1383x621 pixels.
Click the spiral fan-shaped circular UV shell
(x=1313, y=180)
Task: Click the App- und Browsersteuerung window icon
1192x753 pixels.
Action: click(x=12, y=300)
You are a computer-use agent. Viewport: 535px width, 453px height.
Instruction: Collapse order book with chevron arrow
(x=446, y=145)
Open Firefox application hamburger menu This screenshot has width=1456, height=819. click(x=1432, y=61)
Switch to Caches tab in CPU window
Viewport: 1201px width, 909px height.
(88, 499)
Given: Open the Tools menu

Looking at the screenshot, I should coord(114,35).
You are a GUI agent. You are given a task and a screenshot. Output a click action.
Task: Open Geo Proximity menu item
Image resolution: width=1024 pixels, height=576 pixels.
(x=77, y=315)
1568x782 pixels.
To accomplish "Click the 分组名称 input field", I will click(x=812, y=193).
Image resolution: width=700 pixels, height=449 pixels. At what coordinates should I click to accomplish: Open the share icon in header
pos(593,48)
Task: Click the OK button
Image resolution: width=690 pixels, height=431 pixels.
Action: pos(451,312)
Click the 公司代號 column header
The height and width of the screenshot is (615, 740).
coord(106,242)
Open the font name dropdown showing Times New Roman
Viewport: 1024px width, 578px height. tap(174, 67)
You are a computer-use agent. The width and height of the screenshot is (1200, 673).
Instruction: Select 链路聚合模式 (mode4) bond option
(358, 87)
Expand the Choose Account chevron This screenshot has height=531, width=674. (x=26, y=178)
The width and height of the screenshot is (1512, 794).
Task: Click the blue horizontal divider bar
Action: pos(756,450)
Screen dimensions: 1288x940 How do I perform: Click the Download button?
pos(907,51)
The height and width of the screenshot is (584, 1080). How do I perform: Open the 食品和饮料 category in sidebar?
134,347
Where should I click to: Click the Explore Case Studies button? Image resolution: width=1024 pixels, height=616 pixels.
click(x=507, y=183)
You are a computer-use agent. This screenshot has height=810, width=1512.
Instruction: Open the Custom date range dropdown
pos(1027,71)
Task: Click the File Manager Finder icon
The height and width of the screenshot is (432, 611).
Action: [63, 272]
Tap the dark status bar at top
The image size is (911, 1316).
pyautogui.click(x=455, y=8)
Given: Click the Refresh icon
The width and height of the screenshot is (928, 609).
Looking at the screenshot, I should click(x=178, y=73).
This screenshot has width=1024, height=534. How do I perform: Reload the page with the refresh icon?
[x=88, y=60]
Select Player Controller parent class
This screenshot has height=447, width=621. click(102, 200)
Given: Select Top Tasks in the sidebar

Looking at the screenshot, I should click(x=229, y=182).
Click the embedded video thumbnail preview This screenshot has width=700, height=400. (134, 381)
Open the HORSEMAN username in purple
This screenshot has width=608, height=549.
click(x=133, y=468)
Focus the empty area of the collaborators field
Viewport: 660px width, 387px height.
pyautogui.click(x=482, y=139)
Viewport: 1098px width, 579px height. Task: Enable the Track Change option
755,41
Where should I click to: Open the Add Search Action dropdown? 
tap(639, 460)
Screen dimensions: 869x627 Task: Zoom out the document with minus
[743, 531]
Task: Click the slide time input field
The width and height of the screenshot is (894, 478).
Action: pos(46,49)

###

▶ [あなたの課題]: 上のデータのうち、「Task: Click the OK button」を含む行から「Viewport: 1024px width, 578px」を含む行まで（両端の行を含む）を、1行につき1つの文字列とするJSON配列に書き直してください。空行は入れないでください。

▶ [回答]:
[
  "Task: Click the OK button",
  "Image resolution: width=690 pixels, height=431 pixels.",
  "Action: pos(451,312)",
  "Click the 公司代號 column header",
  "The height and width of the screenshot is (615, 740).",
  "coord(106,242)",
  "Open the font name dropdown showing Times New Roman",
  "Viewport: 1024px width, 578px height. tap(174, 67)"
]